Confessions of detained sailors uncover routes and operations linking Iran to Houthi weapons shipments via regional hubs.
Confessions from detained sailors have revealed detailed smuggling routes used by Yemen’s Houthi militants to receive weapons from the Iranian regime, underscoring the central role of the Islamic Revolutionary Guard Corps (IRGC) in sustaining the group’s military capabilities.
According to Asharq Al-Awsat, Yemeni forces intercepted a vessel in the Red Sea in July and arrested seven sailors on board. The detainees described a large-scale weapons trafficking network coordinated by the IRGC, with routes passing through Beirut, Damascus, Somalia, and Djibouti before reaching Houthi-controlled ports such as Hodeidah.
The confessions, broadcast by Yemen’s al-Joumhouriya television, showed four sailors—identified as Amer Masawa, Ali Qassir, Issa Qassir, and Abdullah Afifi—admitting to transporting arms shipments from Iran’s Bandar Abbas port to Hodeidah.
Masawa recounted how, in 2023, a Houthi official tasked him with retrieving a ship from Iran.
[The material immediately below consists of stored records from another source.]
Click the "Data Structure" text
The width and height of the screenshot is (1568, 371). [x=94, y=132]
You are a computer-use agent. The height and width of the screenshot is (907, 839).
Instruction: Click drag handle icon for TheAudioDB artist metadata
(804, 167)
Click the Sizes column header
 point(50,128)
After receiving passports in Houthi-controlled Sanaa, the group traveled via Amman to Beirut, where they stayed in a safehouse before being moved to Damascus and flown to Tehran. There, they were taken to a Houthi-run camp managed by senior figure Mohammed al-Talebi, identified as a key liaison in the IRGC-backed smuggling network.
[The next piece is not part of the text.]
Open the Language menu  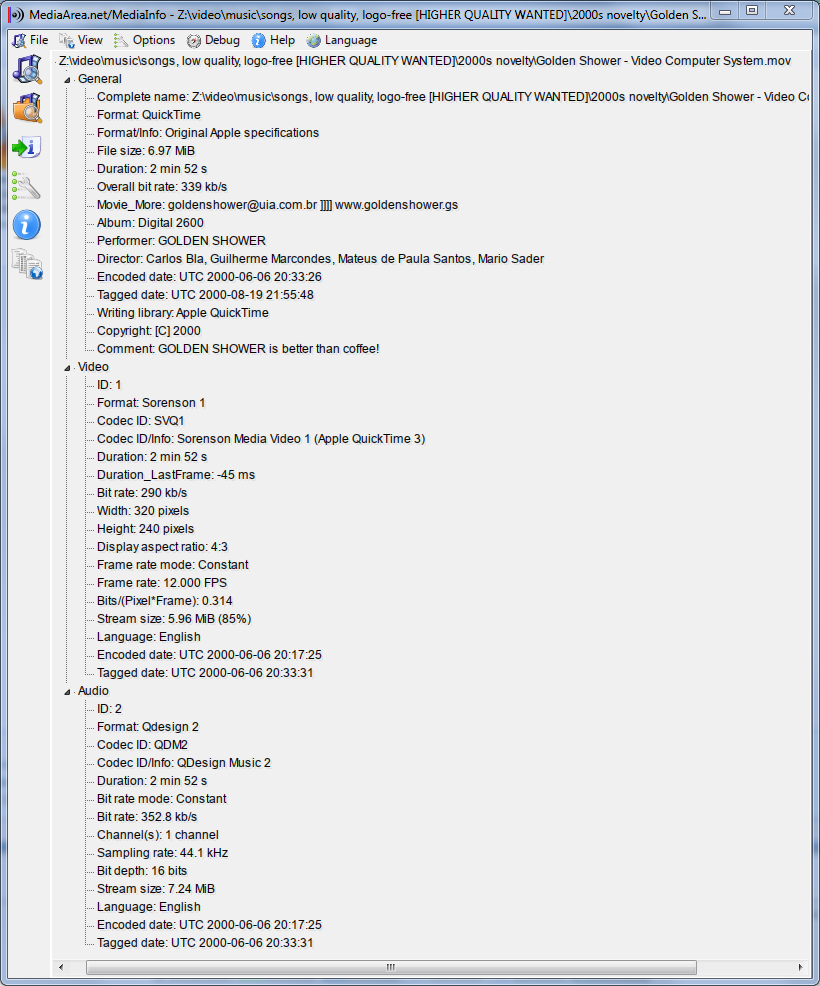tap(342, 40)
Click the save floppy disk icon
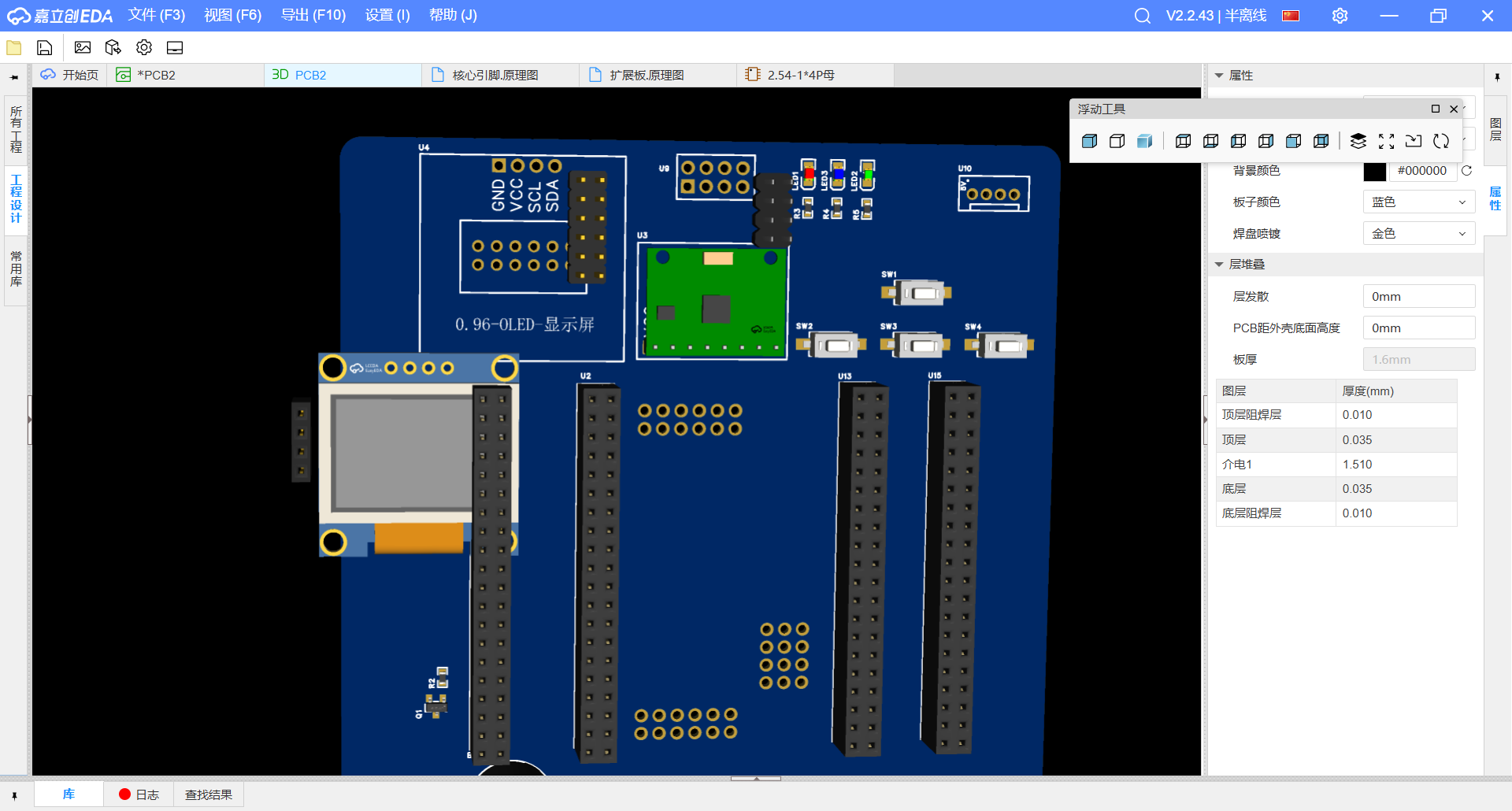 pos(45,48)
Following ten days of preparation, the sailors were relocated to Bandar Abbas, where Talebi briefed them on their mission and arranged for ten Somali sailors to join the operation.
Another sailor, Ali Qassir, described a different route. Recruited through Houthi contacts in Hodeidah’s al-Salif port, he traveled overland through Yemen’s eastern provinces to Oman, before flying from Muscat to Bandar Abbas. There, he joined other operatives at the Houthi camp and received instructions from Talebi.
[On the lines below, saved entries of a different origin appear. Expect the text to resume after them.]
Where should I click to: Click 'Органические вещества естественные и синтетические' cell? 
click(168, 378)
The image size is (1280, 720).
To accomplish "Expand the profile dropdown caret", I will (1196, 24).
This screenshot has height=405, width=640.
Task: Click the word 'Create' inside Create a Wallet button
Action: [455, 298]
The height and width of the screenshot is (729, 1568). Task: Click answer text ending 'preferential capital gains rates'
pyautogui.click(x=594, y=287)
The smugglers were told their cargo consisted of children’s toys, power generators, and cancer medication requiring refrigeration. In reality, the shipment contained rockets and other weapons. The deception continued until their vessel broke down off Oman’s coast, leading to a temporary stay in Muscat.
A third sailor said the crew believed they were transporting building equipment, only for the Yemeni coastguard to discover the weapons onboard.
The confessions confirmed that the IRGC operates three primary arms-smuggling routes to Yemen: directly from Bandar Abbas to al-Salif, via Somalia, and via Djibouti. The smugglers avoided international patrols in the Gulf of Aden and Red Sea by sailing at night through the Bab al-Mandeb Strait, west of established shipping lanes, to evade detection by Yemeni forces.
These revelations provide rare, direct evidence of the Iranian regime’s logistical and operational role in arming the Houthis, in violation of international sanctions and regional security agreements.